PROBLEM DESCRIPTION: Please return every line below that contains the string "Select".

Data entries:
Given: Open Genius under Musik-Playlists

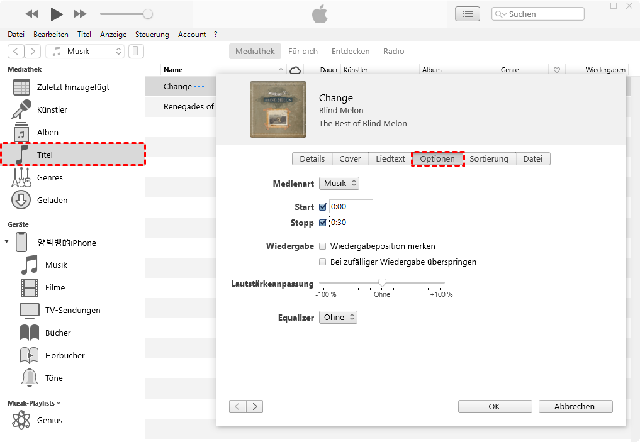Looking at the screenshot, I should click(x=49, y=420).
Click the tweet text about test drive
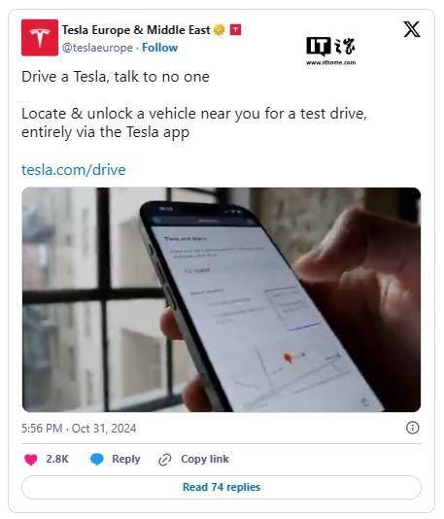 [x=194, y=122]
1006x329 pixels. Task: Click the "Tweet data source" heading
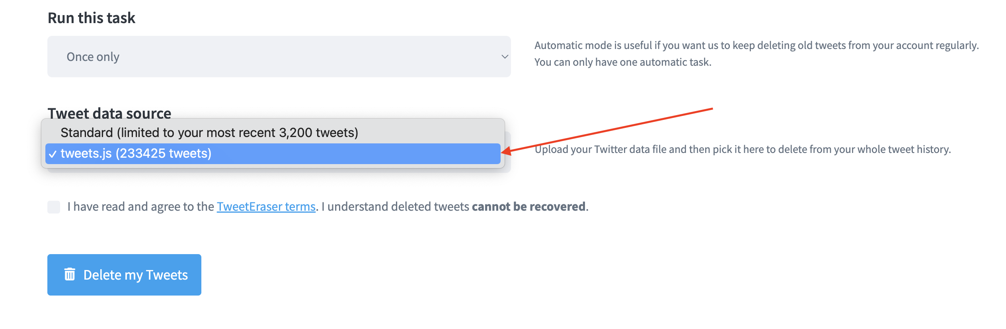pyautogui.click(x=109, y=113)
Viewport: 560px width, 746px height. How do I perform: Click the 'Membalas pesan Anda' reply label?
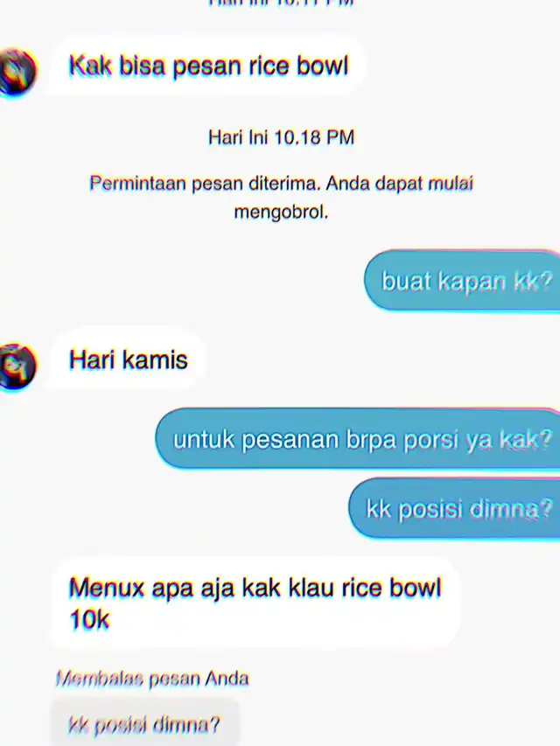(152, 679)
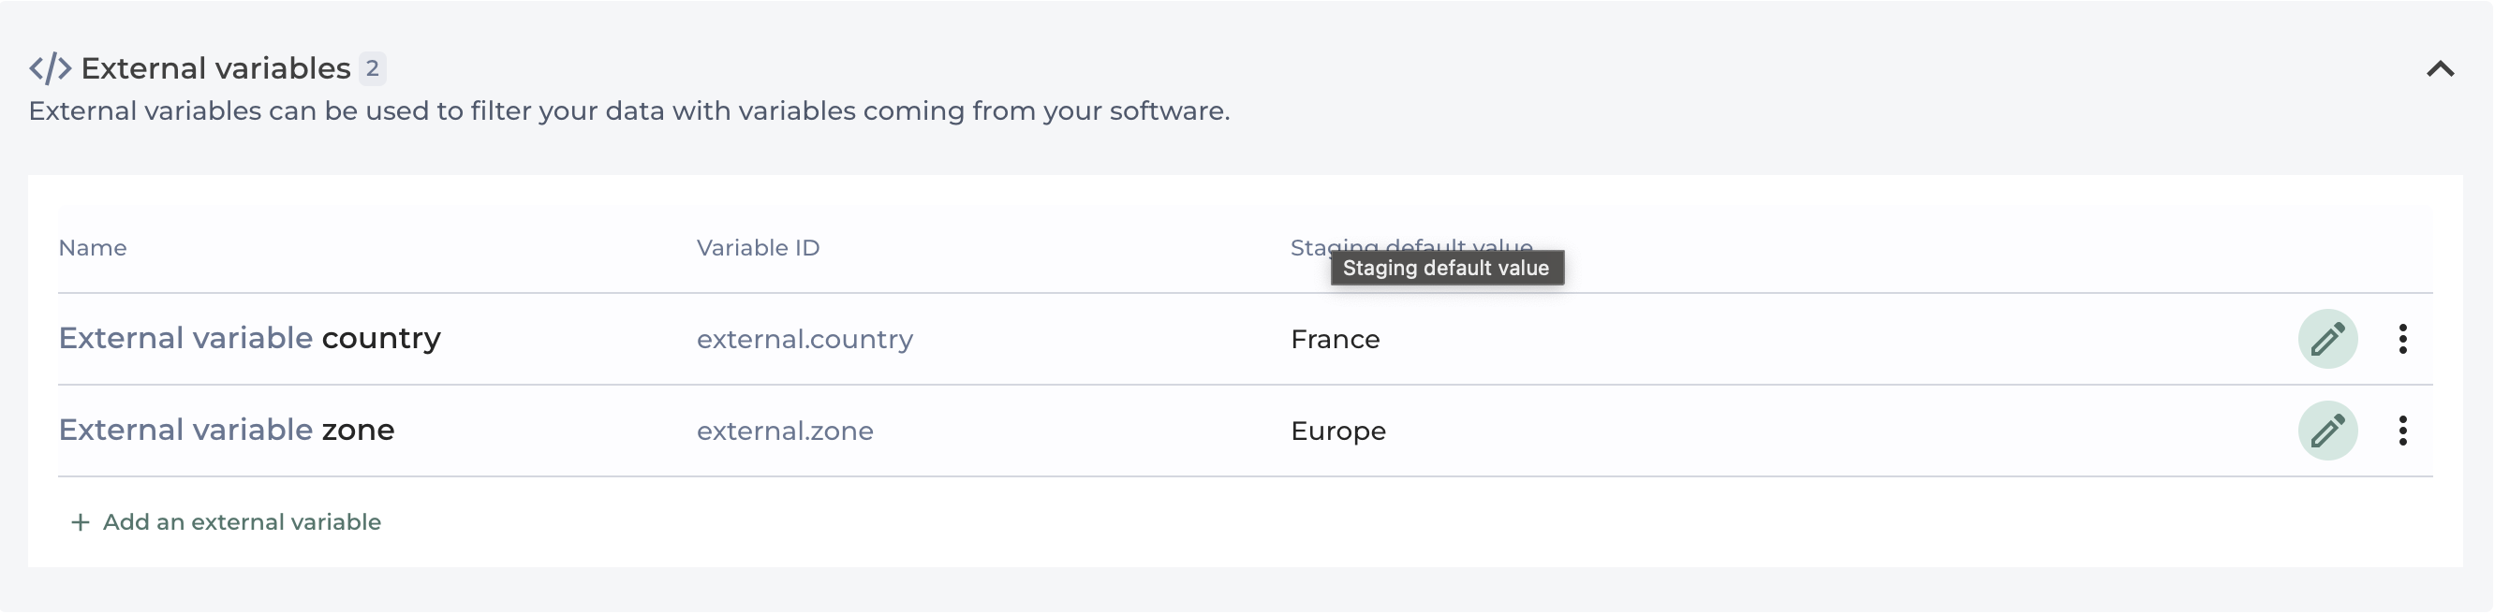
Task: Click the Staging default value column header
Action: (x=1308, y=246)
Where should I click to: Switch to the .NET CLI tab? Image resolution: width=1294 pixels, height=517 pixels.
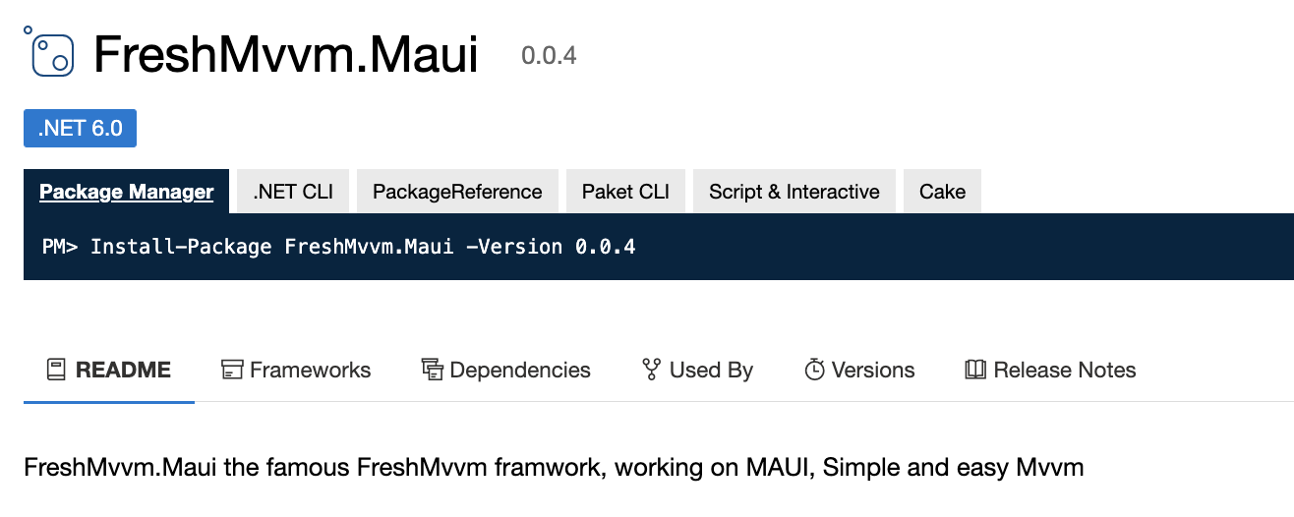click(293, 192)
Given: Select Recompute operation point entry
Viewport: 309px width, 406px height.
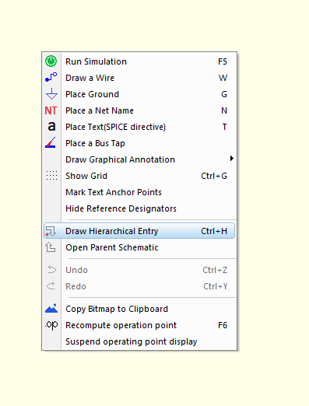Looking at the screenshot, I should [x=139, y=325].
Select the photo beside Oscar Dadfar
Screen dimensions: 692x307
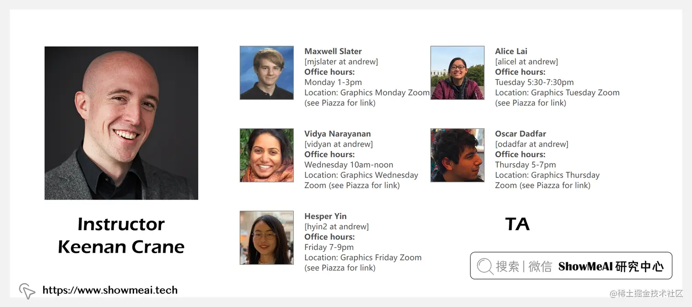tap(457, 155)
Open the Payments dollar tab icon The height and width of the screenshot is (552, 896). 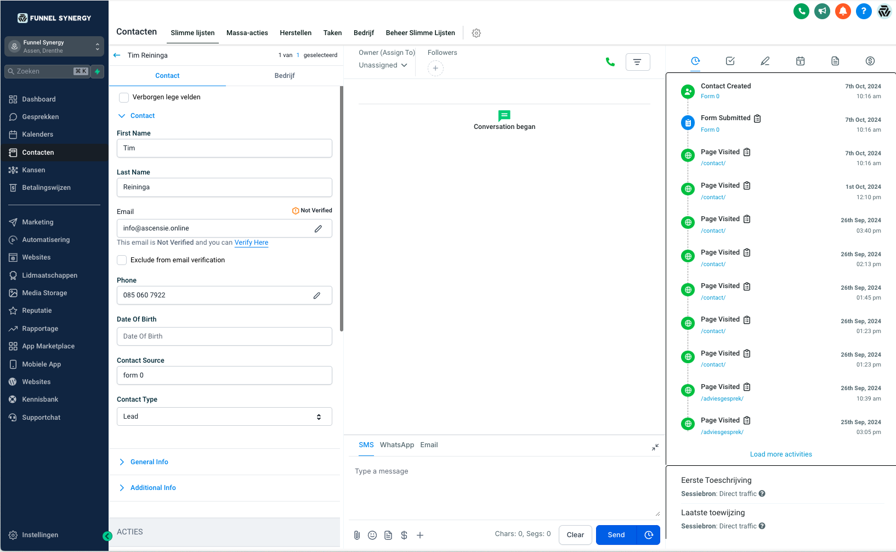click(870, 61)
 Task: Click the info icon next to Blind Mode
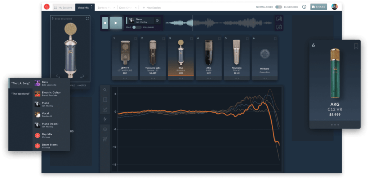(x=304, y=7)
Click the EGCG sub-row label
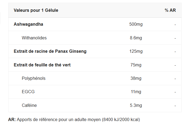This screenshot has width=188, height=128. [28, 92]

SOLUTION FOR THIS EXERCISE:
Given: Select Recompute operation point entry
Select the photo beside Oscar Dadfar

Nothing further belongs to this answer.